Anthony Kuhn reports on how some schools in China are taking a more creative approach to teaching and learning. Kuhn reports on students at Cold Water Middle School in Southwest China who participate in a combined chemistry and math class. Students must run to each other to find the correct chemical compound that creates a reaction. Similarly, students participate in a combined math and history lesson to observe statistical trends in the rise and fall of various nations across history. Zhang Liang, a journalist turned education reformer, developed the Cold Water Middle School and its novel approach to education.

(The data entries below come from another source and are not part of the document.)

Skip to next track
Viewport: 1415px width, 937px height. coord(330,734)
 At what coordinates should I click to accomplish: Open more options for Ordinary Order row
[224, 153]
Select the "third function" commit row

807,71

According to Zhang, his interest in China’s education system grew out of the 2008 Sichuan earthquake, which killed approximately 70,000 civilians. Zhang states that the devastation of the earthquake made him want to bring humanity back to education, and for students to see the impact their studies have on human well-being. Further, Zhang states that the issue with China’s current education system is that all of the subjects are mutually exclusive of each other. Hence, students are not able to understand the connections and nuances of what they are studying. Zhang’s method of combining subjects mirrors an inquiry-based approach to education, where curiosity drives student learning and ultimately enhances student initiatives.

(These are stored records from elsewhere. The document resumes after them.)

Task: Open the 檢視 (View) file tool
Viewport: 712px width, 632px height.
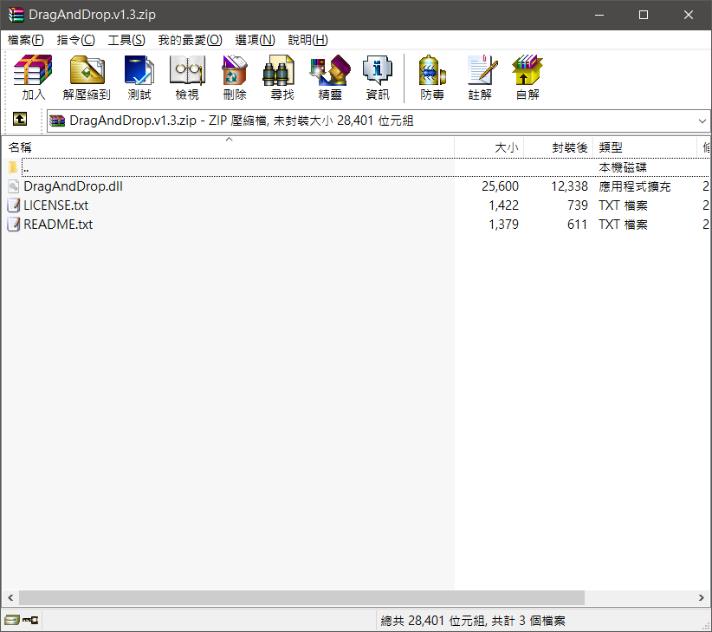Action: tap(186, 78)
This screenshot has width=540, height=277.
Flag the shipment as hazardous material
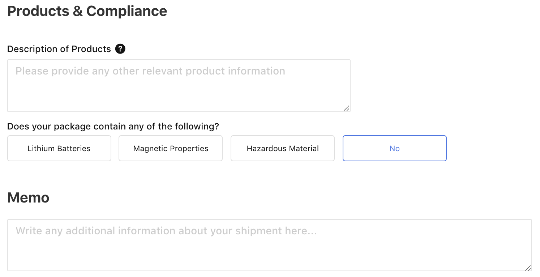(x=283, y=148)
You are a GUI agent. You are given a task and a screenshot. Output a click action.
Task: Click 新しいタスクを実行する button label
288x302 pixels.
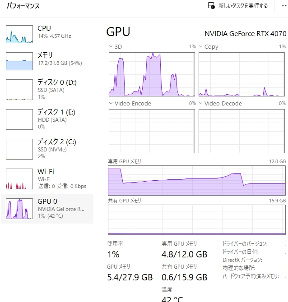(x=243, y=6)
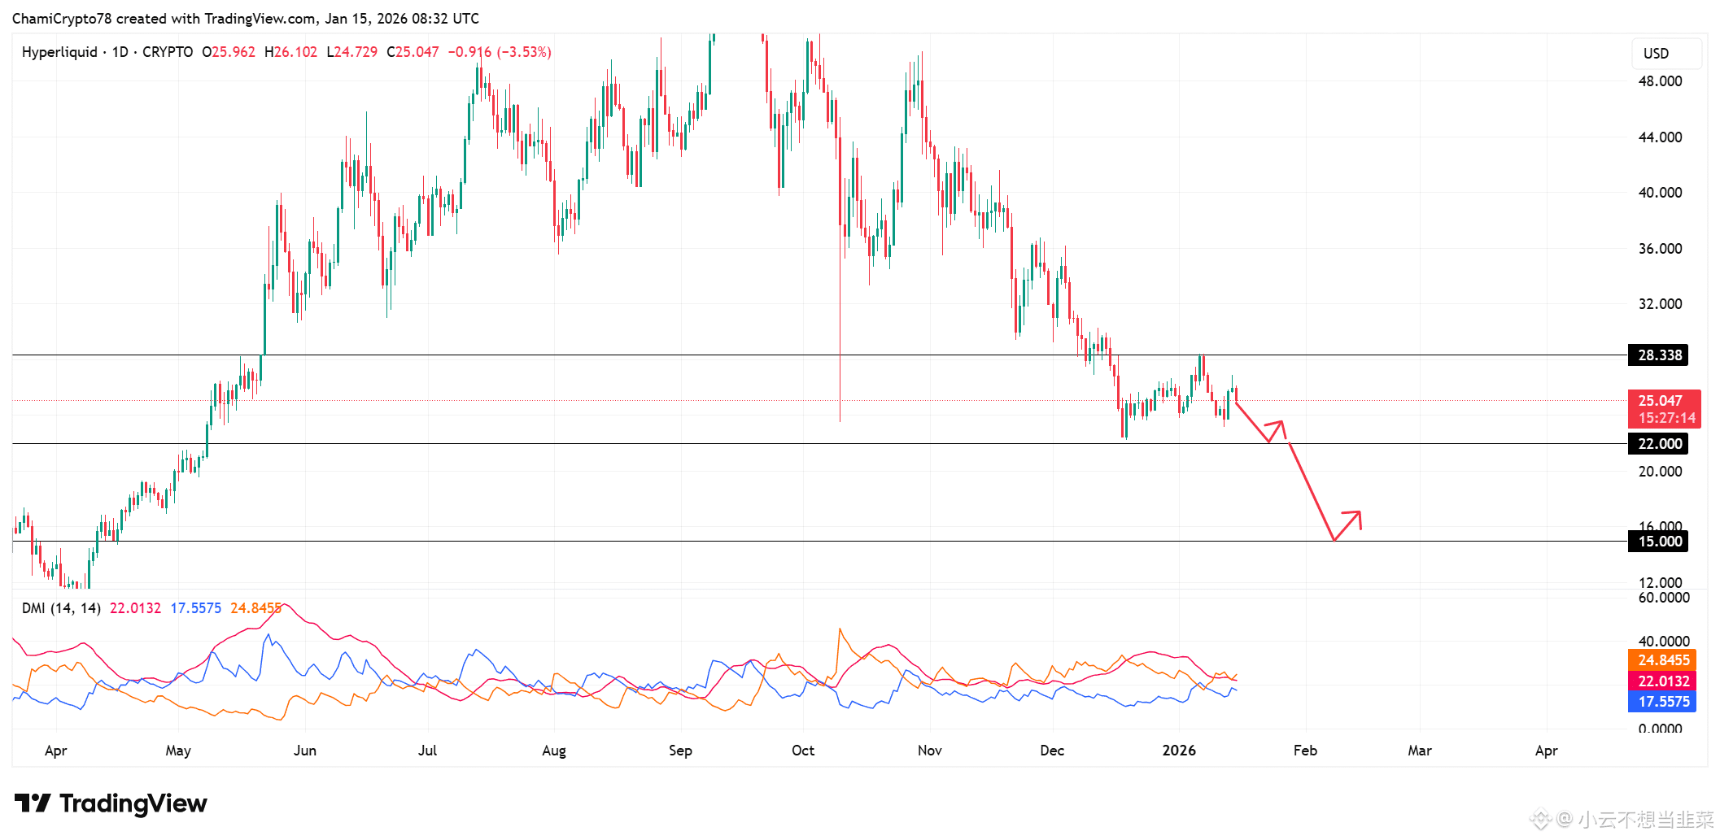Click the pink 22.0132 DMI value tag
1720x840 pixels.
1662,681
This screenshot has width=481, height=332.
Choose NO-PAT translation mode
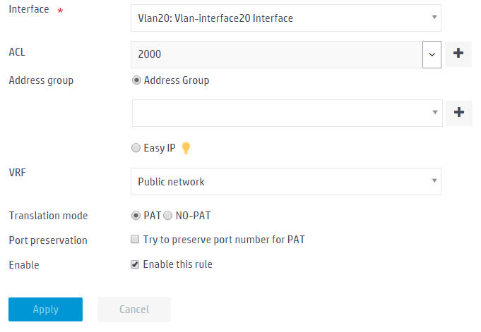click(x=168, y=216)
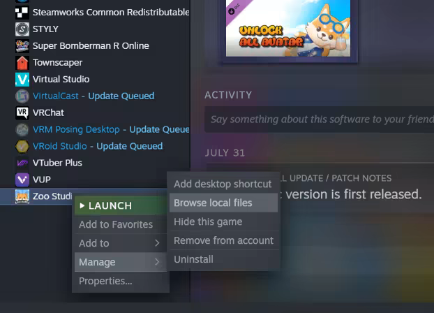This screenshot has width=434, height=313.
Task: Open Properties... from context menu
Action: pos(121,281)
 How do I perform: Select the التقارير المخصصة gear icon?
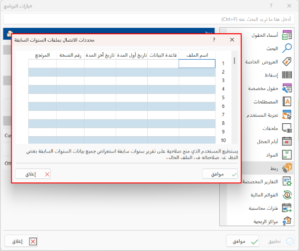(x=287, y=181)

The Chinese government has ultimate authority in educational matters. However, it does seem that the government is becoming more flexible in the ways students are taught, how they learn, and how they are evaluated. There is pressure from parents, who often complain that their children are being turned into test-taking machines. Some parents have even opted to home school their children, send them to international schools, or vocational schools.

In addition to the Cold Water Middle School, Zhang has developed his own educational consulting company where he designs new curricula for schools interested in adopting his model. Come September 2016, it appears that thirty schools in China will be using Zhang’s model of education. This may be the beginning of a gradual move of China’s educational system away from rote learning and memorization to more creativity, inquiry, and collaboration.